▸ **GOAL OF THE EXERCISE**:
Reproduce the passage on thirteenth-century political songs between "Les Englais quida" and "shortened his life.", inclusive, renaming "Peter de Aigueblanche" as "Peter of Aigueblanche".

▸ **DOCUMENT PASSAGE**:
────────────────────

Les Englais quida touz manger,
Mès ore ne set que fere.
This bishop was Peter de Aigueblanche, one of the foreign favourites, who had been intruded into the see of Hereford, to the exclusion of a better man, and had been an oppressor of those who were under his rule. The barons seized him, threw him into prison, and plundered his possessions, and at the time this song was written, he was suffering under the imprisonment which appears to have shortened his life.
The universities and the clerical body in general were deeply involved in these political movements of the thirteenth century; and our earliest political songs now known are composed in Latin, and in that form and style of verse which seems to have been peculiar to the goliards, and which I venture to call goliardic. Such is a song against the three bishops who supported king John in his quarrel with the pope about the presentation to the see of Canterbury, printed in my Political Songs. Such, too, is the song of the Welsh, and one or two others, in the same volume. And such, above all, is that remarkable Latin poem in which a partisan of the barons, immediately after the victory at Lewes, set forth the political tenets of his party, and gave the principles of English liberty nearly the same broad basis on which they stand at the present. It is an evidence of the extent to which these principles were now acknowledged, that in this great baronial struggle our political songs began to be written in the English language, an acknowledgment that they concerned the whole English public.

────────────────────

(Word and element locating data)

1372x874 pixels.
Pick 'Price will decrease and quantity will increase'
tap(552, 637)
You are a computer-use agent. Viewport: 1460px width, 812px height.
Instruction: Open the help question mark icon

────────────────────

▸ **EXERCISE RESPONSE**:
Les Englais quida touz manger,
Mès ore ne set que fere.
This bishop was Peter of Aigueblanche, one of the foreign favourites, who had been intruded into the see of Hereford, to the exclusion of a better man, and had been an oppressor of those who were under his rule. The barons seized him, threw him into prison, and plundered his possessions, and at the time this song was written, he was suffering under the imprisonment which appears to have shortened his life.